In his speech Wednesday night, Castro assailed U.S. threats against Libya for its alleged chemical weapons plant but, curiously, omitted any reference to the U.S. downing of two Libyan jet fighters earlier in the day over the Mediterranean.Castro did say, however, that the United States has the "most powerful" chemical weapons arsenal in the world, then asked, "Why should it deny it to other countries?" Cuba is believed not to possess chemical weapons.

It was shortly after Castro alluded to this that Jay Taylor, who has headed the small U.S. mission in Havana for slightly over a year, rose from his seat in the diplomatic section and strode out.

There was no immediate comment from Taylor.

Meanwhile, after months of uncertainty about Soviet-Cuban relations, Castro offered strong praise for Moscow while bitterly criticizing U.S. policies toward the Third World.

Tens of thousands of spectators were present as Castro inaugurated a permanent fair designed to highlight Cuba's social and economic development over the past three decades.

The public was to have access to the pavillions at the fair starting Thursday.

In several speeches in recent months, Castro has made clear his unhappiness with the liberal reform policies of Soviet President Mikhail S. Gorbachev.

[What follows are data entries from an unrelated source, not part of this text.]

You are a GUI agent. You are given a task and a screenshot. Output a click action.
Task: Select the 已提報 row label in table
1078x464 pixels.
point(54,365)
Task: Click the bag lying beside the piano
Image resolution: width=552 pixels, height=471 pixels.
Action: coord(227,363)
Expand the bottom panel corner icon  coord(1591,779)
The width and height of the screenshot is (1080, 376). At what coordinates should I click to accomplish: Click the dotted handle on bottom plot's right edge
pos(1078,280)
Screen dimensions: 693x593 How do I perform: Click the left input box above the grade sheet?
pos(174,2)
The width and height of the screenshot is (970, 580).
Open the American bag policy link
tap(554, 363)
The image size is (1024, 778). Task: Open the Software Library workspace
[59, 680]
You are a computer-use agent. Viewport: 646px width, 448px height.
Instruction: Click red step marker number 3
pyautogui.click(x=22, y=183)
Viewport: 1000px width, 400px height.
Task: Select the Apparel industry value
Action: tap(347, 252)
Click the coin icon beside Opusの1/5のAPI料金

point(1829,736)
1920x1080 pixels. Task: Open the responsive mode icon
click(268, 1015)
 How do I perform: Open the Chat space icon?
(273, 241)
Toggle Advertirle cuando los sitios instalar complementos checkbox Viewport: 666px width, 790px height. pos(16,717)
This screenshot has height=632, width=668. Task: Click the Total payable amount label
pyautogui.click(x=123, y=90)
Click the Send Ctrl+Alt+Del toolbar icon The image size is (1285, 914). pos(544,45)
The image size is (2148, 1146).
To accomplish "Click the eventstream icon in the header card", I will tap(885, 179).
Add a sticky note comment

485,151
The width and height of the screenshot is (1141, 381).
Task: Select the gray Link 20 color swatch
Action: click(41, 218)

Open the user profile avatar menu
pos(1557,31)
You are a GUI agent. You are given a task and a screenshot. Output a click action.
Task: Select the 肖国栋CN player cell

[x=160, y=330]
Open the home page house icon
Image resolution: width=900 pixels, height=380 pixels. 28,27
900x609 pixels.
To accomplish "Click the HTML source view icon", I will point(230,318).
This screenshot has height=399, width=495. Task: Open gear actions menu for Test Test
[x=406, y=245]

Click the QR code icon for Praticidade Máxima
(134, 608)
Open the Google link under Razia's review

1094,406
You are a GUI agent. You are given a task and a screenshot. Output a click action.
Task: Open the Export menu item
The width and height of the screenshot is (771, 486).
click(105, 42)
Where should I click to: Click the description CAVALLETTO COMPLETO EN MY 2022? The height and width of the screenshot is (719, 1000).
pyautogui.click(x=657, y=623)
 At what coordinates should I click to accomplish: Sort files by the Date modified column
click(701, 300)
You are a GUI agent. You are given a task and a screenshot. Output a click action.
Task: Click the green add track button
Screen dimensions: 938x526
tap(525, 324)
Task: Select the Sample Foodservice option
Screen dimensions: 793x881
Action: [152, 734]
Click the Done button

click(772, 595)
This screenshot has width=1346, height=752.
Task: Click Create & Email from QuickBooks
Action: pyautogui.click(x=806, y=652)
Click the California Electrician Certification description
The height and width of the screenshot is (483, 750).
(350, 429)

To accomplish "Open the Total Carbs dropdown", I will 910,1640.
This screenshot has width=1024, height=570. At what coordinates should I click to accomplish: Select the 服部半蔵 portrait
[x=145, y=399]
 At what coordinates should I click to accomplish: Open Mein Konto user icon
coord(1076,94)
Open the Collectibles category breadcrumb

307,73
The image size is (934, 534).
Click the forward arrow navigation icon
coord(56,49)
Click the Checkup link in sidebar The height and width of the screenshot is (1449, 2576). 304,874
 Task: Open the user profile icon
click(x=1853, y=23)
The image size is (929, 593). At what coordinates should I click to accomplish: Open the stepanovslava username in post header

He has indicated his defiance of Gorbachev by affirming Cuba will never adopt any policy that "reeks of capitalism." On Sunday, Castro said Cuba will be guided by a policy of "socialism or death, Marxism-Leninism or death."

Although there was never any doubt the Soviet-Cuban axis would continue, Castro's emphasis seemed to undergo a revival.

"We will never forget the support received (from the Soviet Union) in decisive moments," Castro said. At another point, he said, "We support the policies of peace of the Soviet Union."

He also said Moscow and Havana see eye-to-eye on the international debt issue plaguing many Third World countries. He said that while the United States subjects its trading partners to unequal terms of trade, the Soviet Union has treated Cuba fairly on that same issue.

This was a reference to the Soviet purchase of Cuban sugar at prices above those of the world market and Soviet concessions in the sale of oil to Cuba.

Among those attending the speech were President Daniel Ortega of Nicaragua and Namibian rebel leader Sam Nujoma.

Castro expressed deep concern over a proposal, apparently strongly supported by the United States, for a reduction in the U.N. peacekeeping force that will oversee the pending transition of Namibia to independence from South African colonial rule.

According to Nujoma, the proposal entails a reduction from 7,500 to 3,000 in the U.N. troop presence.